The holiday season is comprised of a wonderful mixture of celebrations and traditions: Thanksgiving, Christmas, Hanukkah, Kwanzaa and Festivus (for the rest of us), just to name a few. This joyous season is not only a highlight for families and the community, but also a particularly wonderful time for orchestral musicians like those in the Yakima Symphony Orchestra.
The end of the year presents a wide range of diverse performance opportunities for musicians. One obvious example is the YSO’s recent Holiday Pops Spectacular, which allowed our musicians to present enjoyable repertoire in collaboration with the Yakima Symphony Chorus, Yakima Valley College Choir and Yakima School of Ballet.
Many seminal holiday works actually constitute gigs in and of themselves. Consider Tchaikovsky’s “The Nutcracker,” a composition that has enjoyed enormous popularity over the last 50 years and which is regularly performed by ballet companies around the country; similarly, Handel’s “Messiah” provides consistent work for musicians year after year, especially during the holidays. It’s a long-running joke among musicians that Handel has — from the grave — been paying our January rent for hundreds of years.
Moving beyond the symphony, musicians often perform in churches as part of Thanksgiving, Christmas and New Year’s services. Sometimes holiday programs take on a jazzy flair — exemplified here in Yakima by the annual Stan Kenton Jazz Band Christmas concert held every late November or early December at Englewood Christian Church.
Some musicians volunteer their time and talent to spreading holiday cheer. Whether it’s performing pop standards at holiday fundraisers benefiting local nonprofits, or playing Christmas carols outside the local shopping center, there are plenty of opportunities for musicians to share the joy of the season.

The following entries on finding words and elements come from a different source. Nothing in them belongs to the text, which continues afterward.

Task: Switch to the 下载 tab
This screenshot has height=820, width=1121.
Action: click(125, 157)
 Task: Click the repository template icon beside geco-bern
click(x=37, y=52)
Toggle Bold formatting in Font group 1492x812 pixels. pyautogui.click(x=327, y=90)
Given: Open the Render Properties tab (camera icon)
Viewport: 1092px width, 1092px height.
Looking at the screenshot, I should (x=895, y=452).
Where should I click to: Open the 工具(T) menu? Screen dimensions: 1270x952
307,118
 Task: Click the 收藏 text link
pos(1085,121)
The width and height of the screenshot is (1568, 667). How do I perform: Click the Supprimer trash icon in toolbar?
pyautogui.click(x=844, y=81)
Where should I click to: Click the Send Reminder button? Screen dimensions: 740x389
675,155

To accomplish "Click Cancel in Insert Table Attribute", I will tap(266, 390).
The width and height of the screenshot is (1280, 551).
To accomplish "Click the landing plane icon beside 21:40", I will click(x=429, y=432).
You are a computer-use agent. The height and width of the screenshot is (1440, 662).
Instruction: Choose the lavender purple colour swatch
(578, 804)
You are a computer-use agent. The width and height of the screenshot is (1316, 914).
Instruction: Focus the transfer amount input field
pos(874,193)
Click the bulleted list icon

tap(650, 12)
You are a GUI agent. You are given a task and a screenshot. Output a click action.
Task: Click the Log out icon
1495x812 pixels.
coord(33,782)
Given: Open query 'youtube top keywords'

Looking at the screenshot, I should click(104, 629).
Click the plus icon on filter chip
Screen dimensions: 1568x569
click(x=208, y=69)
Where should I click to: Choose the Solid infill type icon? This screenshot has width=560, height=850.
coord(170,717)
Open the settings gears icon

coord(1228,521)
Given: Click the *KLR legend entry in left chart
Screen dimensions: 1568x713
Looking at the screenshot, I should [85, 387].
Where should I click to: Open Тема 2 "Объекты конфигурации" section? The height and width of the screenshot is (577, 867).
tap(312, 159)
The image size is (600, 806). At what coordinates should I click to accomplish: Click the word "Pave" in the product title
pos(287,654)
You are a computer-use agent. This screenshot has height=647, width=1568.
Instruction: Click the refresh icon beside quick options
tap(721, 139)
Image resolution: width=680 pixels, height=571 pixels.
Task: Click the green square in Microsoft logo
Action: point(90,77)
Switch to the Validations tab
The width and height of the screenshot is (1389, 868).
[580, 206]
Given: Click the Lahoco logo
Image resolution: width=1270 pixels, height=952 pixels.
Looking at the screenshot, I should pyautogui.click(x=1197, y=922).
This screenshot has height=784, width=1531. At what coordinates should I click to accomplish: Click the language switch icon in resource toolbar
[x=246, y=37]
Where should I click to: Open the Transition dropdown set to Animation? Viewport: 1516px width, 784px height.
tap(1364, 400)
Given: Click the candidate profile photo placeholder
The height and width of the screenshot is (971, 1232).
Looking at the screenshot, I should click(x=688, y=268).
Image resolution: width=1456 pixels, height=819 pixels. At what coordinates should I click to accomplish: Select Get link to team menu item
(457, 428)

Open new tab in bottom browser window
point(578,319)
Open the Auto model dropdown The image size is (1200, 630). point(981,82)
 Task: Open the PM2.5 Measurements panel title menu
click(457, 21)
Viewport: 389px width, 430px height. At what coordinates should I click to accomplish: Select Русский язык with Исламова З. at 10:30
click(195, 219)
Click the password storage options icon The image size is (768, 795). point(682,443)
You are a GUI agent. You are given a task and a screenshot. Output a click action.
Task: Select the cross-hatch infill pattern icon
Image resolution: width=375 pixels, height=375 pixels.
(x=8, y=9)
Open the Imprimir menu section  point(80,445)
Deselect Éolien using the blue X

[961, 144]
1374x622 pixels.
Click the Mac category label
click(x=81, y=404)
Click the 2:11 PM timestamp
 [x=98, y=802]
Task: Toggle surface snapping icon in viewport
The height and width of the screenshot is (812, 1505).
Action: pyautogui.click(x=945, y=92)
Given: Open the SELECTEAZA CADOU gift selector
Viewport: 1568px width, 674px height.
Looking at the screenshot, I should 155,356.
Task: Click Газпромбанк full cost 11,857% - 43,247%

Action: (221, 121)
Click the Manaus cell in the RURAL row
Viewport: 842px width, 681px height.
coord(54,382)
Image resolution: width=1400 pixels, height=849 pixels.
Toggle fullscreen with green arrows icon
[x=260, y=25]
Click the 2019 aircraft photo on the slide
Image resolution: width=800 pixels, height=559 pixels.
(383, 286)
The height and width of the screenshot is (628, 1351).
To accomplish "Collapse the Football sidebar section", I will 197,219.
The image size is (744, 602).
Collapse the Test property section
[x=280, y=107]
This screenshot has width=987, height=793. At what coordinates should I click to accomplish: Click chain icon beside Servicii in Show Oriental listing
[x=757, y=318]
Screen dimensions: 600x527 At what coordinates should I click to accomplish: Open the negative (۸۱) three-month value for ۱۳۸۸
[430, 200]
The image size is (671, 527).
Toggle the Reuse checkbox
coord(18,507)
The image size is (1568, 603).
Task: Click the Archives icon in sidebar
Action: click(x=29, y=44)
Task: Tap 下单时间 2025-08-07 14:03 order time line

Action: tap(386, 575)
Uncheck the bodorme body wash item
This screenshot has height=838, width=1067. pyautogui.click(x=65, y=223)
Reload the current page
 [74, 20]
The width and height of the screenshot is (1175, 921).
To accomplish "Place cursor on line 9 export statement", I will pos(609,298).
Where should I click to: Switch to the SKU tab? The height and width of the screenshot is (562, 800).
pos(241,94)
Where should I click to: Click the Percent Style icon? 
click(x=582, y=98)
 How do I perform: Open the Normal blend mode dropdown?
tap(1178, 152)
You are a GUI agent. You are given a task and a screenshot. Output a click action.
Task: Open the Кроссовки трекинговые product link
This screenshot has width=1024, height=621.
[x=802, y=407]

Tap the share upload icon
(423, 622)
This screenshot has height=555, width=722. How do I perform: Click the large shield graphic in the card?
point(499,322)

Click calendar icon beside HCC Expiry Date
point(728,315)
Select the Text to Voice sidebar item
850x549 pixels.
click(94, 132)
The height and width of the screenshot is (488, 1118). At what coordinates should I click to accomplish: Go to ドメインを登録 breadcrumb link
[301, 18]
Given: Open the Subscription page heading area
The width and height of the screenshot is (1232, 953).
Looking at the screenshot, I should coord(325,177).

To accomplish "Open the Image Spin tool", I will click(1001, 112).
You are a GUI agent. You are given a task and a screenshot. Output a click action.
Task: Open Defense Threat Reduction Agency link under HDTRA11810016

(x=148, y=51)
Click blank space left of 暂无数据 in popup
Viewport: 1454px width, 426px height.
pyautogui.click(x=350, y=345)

One particularly remarkable example of this is TubaChristmas, an annual series of concerts around the world where countless tuba and euphonium players gather to perform holiday jingles for the general public. A fun bit of trivia: The Guinness World Record for largest tuba ensemble is held by the 2018 Kansas City TubaChristmas, hosted by the Kansas City Symphony. Imagine listening to 835(!) tubas and euphoniums belt out “Joy to the World” on The Capitol Theatre stage or in downtown Yakima, the boisterous sound carrying across many city blocks.
For orchestral musicians, the holidays truly are the “most wonderful” time of the year, filled with a multitude of performance opportunities that allow them to share the joy of the season with the community.